== TASK DIRECTIONS ==
Every record below, from the first line to the last, is to be set down again exactly.

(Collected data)
=====

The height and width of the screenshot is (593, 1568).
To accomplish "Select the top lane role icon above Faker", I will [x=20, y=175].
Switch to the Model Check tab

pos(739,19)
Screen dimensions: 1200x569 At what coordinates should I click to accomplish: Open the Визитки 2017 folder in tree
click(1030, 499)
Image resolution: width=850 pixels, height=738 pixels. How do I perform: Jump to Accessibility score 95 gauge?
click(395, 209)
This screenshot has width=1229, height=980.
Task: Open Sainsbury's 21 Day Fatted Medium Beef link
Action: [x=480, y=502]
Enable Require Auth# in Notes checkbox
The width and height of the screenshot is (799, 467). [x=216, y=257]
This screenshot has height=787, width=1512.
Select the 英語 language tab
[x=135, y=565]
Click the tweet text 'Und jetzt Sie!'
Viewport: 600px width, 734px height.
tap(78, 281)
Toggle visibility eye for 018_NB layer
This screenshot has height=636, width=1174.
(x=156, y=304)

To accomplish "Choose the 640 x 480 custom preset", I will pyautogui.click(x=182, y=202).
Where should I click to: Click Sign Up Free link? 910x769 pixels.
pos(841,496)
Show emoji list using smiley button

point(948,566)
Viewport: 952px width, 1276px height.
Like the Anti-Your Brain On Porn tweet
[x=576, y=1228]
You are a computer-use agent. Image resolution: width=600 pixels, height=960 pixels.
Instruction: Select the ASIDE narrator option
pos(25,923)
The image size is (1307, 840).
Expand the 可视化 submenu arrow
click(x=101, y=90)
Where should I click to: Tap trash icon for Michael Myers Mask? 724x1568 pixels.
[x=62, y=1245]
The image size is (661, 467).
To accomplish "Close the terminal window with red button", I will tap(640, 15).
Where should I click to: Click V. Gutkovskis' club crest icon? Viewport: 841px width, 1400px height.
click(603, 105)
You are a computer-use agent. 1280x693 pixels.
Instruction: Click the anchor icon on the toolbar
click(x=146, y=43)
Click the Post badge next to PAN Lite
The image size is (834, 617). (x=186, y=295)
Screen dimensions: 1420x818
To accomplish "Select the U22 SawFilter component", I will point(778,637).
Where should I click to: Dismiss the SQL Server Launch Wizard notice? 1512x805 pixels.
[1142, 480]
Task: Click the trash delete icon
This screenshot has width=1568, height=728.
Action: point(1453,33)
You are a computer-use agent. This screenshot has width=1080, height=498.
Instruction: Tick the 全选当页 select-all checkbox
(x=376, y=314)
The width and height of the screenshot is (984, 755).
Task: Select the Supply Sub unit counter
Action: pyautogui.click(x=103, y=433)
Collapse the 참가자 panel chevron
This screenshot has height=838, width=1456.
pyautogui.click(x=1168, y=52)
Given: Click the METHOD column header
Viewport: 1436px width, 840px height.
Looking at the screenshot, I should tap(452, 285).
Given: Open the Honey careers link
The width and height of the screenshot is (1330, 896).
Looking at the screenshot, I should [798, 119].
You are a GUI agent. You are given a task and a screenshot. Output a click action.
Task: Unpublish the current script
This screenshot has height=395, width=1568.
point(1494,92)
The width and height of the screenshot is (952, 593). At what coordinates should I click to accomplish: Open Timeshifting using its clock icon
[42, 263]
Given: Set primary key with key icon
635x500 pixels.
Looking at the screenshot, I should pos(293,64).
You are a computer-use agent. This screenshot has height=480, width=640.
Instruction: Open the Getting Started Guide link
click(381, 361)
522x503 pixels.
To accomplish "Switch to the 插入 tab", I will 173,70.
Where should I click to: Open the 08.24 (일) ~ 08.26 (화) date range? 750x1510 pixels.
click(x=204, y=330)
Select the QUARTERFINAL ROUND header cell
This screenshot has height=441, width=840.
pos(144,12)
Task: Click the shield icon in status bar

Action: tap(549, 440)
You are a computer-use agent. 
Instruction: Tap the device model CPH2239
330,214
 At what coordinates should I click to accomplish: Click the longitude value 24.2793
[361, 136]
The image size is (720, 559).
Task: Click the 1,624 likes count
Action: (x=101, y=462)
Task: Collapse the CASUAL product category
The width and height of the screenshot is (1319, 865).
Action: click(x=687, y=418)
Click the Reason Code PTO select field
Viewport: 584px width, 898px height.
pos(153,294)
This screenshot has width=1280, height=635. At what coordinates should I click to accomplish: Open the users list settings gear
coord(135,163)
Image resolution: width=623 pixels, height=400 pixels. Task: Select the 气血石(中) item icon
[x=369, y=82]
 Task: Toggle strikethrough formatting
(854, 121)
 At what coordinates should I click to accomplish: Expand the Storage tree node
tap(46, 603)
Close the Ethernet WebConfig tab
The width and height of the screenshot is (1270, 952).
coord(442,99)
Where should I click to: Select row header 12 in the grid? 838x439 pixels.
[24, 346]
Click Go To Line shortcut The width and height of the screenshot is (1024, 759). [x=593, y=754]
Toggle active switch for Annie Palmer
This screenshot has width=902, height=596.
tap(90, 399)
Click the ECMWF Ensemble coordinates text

=====

== EXERCISE RESULT ==
The height and width of the screenshot is (593, 1568).
To accomplish "Select the top lane role icon above Faker", I will [x=20, y=175].
Switch to the Model Check tab

pos(739,19)
Screen dimensions: 1200x569 At what coordinates should I click to accomplish: Open the Визитки 2017 folder in tree
click(1030, 499)
Image resolution: width=850 pixels, height=738 pixels. How do I perform: Jump to Accessibility score 95 gauge?
click(395, 209)
This screenshot has width=1229, height=980.
Task: Open Sainsbury's 21 Day Fatted Medium Beef link
Action: [x=480, y=502]
Enable Require Auth# in Notes checkbox
The width and height of the screenshot is (799, 467). [x=216, y=257]
This screenshot has height=787, width=1512.
Select the 英語 language tab
[x=135, y=565]
Click the tweet text 'Und jetzt Sie!'
Viewport: 600px width, 734px height.
tap(78, 281)
Toggle visibility eye for 018_NB layer
This screenshot has height=636, width=1174.
(x=156, y=304)

To accomplish "Choose the 640 x 480 custom preset", I will pyautogui.click(x=182, y=202).
Where should I click to: Click Sign Up Free link? 910x769 pixels.
pos(841,496)
Show emoji list using smiley button

point(948,566)
Viewport: 952px width, 1276px height.
Like the Anti-Your Brain On Porn tweet
[x=576, y=1228]
You are a computer-use agent. Image resolution: width=600 pixels, height=960 pixels.
Instruction: Select the ASIDE narrator option
pos(25,923)
The image size is (1307, 840).
Expand the 可视化 submenu arrow
click(x=101, y=90)
Where should I click to: Tap trash icon for Michael Myers Mask? 724x1568 pixels.
[x=62, y=1245]
The image size is (661, 467).
To accomplish "Close the terminal window with red button", I will tap(640, 15).
Where should I click to: Click V. Gutkovskis' club crest icon? Viewport: 841px width, 1400px height.
click(603, 105)
You are a computer-use agent. 1280x693 pixels.
Instruction: Click the anchor icon on the toolbar
click(x=146, y=43)
Click the Post badge next to PAN Lite
The image size is (834, 617). (x=186, y=295)
Screen dimensions: 1420x818
To accomplish "Select the U22 SawFilter component", I will point(778,637).
Where should I click to: Dismiss the SQL Server Launch Wizard notice? 1512x805 pixels.
[1142, 480]
Task: Click the trash delete icon
This screenshot has width=1568, height=728.
Action: point(1453,33)
You are a computer-use agent. This screenshot has width=1080, height=498.
Instruction: Tick the 全选当页 select-all checkbox
(x=376, y=314)
The width and height of the screenshot is (984, 755).
Task: Select the Supply Sub unit counter
Action: pyautogui.click(x=103, y=433)
Collapse the 참가자 panel chevron
This screenshot has height=838, width=1456.
pyautogui.click(x=1168, y=52)
Given: Click the METHOD column header
Viewport: 1436px width, 840px height.
Looking at the screenshot, I should tap(452, 285).
Given: Open the Honey careers link
The width and height of the screenshot is (1330, 896).
Looking at the screenshot, I should [798, 119].
You are a GUI agent. You are given a task and a screenshot. Output a click action.
Task: Unpublish the current script
This screenshot has height=395, width=1568.
point(1494,92)
The width and height of the screenshot is (952, 593). At what coordinates should I click to accomplish: Open Timeshifting using its clock icon
[42, 263]
Given: Set primary key with key icon
635x500 pixels.
Looking at the screenshot, I should pos(293,64).
You are a computer-use agent. This screenshot has height=480, width=640.
Instruction: Open the Getting Started Guide link
click(381, 361)
522x503 pixels.
To accomplish "Switch to the 插入 tab", I will 173,70.
Where should I click to: Open the 08.24 (일) ~ 08.26 (화) date range? 750x1510 pixels.
click(x=204, y=330)
Select the QUARTERFINAL ROUND header cell
This screenshot has height=441, width=840.
pos(144,12)
Task: Click the shield icon in status bar

Action: tap(549, 440)
You are a computer-use agent. 
Instruction: Tap the device model CPH2239
330,214
 At what coordinates should I click to accomplish: Click the longitude value 24.2793
[361, 136]
The image size is (720, 559).
Task: Click the 1,624 likes count
Action: (x=101, y=462)
Task: Collapse the CASUAL product category
The width and height of the screenshot is (1319, 865).
Action: click(x=687, y=418)
Click the Reason Code PTO select field
Viewport: 584px width, 898px height.
pos(153,294)
This screenshot has width=1280, height=635. At what coordinates should I click to accomplish: Open the users list settings gear
coord(135,163)
Image resolution: width=623 pixels, height=400 pixels. Task: Select the 气血石(中) item icon
[x=369, y=82]
 Task: Toggle strikethrough formatting
(854, 121)
 At what coordinates should I click to accomplish: Expand the Storage tree node
tap(46, 603)
Close the Ethernet WebConfig tab
The width and height of the screenshot is (1270, 952).
coord(442,99)
Where should I click to: Select row header 12 in the grid? 838x439 pixels.
[24, 346]
Click Go To Line shortcut The width and height of the screenshot is (1024, 759). [x=593, y=754]
Toggle active switch for Annie Palmer
This screenshot has width=902, height=596.
tap(90, 399)
Click the ECMWF Ensemble coordinates text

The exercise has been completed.